LONDON – Home to one-sixth of the world’s people, but contributing only one-fortieth of world GDP, Africa is the most conspicuous victim of the global recession. After a half-decade of 5% growth, the continent’s growth rate is expected to halve in 2009. Some countries, like Angola, are contracting. Elsewhere, the crisis has swept away the benefits of several years of economic reform. Many Africans will fall back into desperate poverty.
Development economists wring their hands in despair: Africa defies their best efforts to create a miracle. On the eve of decolonization in 1960, real GDP per head in Sub-Saharan Africa was almost three times higher than in Southeast Asia, and Africans were expected to live two years longer on average. In the 50 years since, African real GDP per head grew by 38% and people lived nine years longer, while in Southeast Asia GDP per head grew by 1000% and people lived 32 years longer.
At first, the solution for Africa’s under-development seemed obvious. Africa needed capital, but lacked savings. Therefore, money had to be provided from outside – by institutions like the World Bank. Since extracting commercial interest rates from starving people seemed like usury, the loans had to be offered on a concessionary basis – in effect, aid.

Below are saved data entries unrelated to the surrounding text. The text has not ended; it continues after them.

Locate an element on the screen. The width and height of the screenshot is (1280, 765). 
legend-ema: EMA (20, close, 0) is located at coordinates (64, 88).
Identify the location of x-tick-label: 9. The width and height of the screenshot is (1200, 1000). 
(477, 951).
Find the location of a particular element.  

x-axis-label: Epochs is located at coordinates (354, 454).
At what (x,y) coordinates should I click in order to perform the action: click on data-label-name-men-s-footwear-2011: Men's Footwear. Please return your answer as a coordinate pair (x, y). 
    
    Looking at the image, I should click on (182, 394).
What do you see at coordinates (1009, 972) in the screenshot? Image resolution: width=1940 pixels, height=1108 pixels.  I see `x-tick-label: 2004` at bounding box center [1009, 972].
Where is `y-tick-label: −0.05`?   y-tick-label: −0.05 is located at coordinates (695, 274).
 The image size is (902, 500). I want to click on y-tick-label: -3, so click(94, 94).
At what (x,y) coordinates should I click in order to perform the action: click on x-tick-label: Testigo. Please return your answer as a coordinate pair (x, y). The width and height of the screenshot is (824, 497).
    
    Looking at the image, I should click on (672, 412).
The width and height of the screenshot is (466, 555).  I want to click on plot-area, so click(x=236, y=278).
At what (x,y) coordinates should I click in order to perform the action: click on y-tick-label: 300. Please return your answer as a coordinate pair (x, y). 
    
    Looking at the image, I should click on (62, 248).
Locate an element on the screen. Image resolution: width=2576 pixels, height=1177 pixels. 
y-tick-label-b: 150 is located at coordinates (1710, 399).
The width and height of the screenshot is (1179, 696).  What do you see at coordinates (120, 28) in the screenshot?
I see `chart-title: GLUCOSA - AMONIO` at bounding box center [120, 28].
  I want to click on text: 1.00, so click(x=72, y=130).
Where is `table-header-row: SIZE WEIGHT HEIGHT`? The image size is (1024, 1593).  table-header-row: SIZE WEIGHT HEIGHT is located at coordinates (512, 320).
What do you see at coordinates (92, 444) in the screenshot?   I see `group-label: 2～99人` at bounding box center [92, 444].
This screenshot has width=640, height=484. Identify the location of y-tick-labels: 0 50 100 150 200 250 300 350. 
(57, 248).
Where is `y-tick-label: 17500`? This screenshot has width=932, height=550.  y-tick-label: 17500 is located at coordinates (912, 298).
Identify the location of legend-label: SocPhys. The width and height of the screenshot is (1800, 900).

Throwing money at poverty became a panacea. It was easy to sell, and it appealed to people’s humanitarian instincts. It also assuaged the guilt of colonialism, as with parents who give their children expensive gifts to make up for neglecting or mistreating them. But it did no good. Most aid was stolen or wasted. Despite the eight-fold increase in aid per head to the Democratic Republic of the Congo between 1960 and 2007, real GDP per head decreased by two-thirds in the same period.